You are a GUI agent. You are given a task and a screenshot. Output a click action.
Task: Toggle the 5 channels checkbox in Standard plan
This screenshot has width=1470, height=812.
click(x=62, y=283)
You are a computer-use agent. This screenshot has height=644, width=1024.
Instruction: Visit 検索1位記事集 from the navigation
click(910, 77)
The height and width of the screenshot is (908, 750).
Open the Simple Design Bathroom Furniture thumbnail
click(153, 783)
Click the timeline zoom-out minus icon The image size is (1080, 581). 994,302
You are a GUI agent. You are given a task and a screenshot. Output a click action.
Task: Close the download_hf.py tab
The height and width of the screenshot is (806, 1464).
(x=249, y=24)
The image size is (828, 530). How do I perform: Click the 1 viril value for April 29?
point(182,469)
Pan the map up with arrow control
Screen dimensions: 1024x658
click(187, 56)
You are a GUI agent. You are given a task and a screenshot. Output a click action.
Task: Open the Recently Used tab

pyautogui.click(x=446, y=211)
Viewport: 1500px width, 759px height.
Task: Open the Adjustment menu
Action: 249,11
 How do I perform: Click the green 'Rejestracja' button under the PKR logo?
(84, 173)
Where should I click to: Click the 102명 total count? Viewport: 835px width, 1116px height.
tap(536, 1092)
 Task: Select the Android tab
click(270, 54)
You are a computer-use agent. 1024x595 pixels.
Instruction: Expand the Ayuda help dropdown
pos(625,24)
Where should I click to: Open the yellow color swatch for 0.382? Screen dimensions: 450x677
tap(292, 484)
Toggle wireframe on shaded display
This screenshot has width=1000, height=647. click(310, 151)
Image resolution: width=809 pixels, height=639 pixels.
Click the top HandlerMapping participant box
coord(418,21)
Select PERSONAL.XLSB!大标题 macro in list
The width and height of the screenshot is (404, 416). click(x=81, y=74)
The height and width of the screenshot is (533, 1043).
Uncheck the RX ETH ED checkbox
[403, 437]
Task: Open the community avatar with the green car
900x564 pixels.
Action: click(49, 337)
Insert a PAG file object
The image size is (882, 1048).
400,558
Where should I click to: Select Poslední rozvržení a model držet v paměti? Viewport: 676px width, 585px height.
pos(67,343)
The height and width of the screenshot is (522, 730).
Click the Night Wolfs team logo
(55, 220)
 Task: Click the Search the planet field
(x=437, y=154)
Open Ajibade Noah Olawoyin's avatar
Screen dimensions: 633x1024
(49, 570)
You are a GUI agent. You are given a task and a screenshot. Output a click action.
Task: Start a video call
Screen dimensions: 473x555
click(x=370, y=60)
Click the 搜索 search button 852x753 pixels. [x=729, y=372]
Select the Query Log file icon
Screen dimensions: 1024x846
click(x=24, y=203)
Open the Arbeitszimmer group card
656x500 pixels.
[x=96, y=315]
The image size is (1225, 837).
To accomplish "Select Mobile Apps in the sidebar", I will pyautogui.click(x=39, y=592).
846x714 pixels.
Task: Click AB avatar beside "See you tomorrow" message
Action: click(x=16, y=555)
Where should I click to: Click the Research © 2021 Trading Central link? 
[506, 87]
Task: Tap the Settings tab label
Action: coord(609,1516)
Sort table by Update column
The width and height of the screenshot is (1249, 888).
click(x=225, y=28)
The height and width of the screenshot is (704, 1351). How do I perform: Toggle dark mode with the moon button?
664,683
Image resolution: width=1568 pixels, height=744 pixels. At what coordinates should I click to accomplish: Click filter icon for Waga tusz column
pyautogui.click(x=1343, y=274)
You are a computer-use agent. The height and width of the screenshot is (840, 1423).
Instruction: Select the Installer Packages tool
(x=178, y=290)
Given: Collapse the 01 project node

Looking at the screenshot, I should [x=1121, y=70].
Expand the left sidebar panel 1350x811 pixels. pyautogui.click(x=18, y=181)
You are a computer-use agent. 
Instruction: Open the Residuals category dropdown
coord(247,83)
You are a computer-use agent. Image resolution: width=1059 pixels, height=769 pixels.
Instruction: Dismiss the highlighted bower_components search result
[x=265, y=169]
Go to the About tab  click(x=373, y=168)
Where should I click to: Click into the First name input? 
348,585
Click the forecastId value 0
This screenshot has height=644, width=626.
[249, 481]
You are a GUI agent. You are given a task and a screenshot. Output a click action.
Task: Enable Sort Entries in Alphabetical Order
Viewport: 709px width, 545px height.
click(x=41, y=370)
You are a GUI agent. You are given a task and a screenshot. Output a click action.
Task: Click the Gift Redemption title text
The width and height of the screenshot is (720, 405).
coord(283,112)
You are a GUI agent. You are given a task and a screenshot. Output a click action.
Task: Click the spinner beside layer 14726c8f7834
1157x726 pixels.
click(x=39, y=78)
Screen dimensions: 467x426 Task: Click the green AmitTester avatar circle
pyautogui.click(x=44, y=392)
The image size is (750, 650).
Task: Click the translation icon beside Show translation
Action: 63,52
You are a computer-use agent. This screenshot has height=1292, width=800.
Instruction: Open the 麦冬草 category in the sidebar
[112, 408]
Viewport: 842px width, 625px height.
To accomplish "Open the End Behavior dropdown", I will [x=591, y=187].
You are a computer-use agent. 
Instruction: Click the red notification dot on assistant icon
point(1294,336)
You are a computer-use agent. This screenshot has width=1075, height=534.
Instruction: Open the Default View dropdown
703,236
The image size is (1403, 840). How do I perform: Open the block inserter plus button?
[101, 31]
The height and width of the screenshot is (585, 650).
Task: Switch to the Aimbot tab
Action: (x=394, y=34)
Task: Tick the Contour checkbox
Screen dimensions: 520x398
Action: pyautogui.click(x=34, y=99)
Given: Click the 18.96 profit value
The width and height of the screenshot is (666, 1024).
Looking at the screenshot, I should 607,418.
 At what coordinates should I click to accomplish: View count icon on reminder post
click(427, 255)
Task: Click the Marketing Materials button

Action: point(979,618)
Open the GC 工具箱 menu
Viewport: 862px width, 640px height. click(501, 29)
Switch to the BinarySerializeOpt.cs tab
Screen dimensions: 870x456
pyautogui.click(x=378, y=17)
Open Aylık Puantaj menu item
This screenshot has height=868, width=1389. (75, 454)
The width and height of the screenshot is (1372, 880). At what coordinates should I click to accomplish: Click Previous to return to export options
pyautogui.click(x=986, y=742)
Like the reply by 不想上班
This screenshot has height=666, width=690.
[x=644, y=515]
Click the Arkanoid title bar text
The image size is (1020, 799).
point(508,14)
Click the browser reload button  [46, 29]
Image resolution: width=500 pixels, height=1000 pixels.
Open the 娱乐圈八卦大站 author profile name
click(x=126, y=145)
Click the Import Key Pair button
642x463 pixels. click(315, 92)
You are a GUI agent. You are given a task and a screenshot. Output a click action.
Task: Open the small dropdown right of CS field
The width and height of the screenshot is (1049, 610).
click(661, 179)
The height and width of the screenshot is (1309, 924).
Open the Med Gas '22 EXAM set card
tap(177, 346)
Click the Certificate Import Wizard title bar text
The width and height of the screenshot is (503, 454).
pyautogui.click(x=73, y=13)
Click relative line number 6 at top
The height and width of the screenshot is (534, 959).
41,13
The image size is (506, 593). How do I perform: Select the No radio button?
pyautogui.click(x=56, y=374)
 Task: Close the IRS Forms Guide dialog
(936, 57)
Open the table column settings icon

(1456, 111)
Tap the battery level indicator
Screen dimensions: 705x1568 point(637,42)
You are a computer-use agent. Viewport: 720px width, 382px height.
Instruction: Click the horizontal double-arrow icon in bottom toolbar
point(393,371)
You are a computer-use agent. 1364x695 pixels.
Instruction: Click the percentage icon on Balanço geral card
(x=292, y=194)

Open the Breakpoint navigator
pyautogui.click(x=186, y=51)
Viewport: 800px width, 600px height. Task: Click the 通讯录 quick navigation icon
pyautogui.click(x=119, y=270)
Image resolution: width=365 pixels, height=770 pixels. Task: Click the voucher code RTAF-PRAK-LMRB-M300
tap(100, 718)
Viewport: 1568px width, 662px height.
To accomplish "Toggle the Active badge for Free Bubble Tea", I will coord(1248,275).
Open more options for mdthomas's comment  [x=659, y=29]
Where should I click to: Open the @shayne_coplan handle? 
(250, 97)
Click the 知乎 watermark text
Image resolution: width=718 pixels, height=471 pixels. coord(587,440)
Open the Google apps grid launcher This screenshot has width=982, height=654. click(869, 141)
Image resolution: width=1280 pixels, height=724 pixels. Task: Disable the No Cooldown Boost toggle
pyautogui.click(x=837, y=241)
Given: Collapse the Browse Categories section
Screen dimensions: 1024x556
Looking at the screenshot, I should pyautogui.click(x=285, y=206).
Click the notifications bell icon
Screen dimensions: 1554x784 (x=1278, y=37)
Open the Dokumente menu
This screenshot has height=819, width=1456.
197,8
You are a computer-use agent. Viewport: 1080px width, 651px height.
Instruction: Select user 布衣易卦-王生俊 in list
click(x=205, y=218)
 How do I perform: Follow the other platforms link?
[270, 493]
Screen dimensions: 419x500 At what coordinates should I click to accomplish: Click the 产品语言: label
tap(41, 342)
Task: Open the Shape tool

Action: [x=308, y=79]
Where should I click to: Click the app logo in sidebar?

=====

> ASSIGNMENT
Scan the entries above for the line containing "The image size is (506, 593).", and copy it and all lines after it exactly, down to and including the line containing "You are a computer-use agent. 1364x695".

> EXPECTED OUTPUT
The image size is (506, 593). How do I perform: Select the No radio button?
pyautogui.click(x=56, y=374)
 Task: Close the IRS Forms Guide dialog
(936, 57)
Open the table column settings icon

(1456, 111)
Tap the battery level indicator
Screen dimensions: 705x1568 point(637,42)
You are a computer-use agent. Viewport: 720px width, 382px height.
Instruction: Click the horizontal double-arrow icon in bottom toolbar
point(393,371)
You are a computer-use agent. 1364x695 pixels.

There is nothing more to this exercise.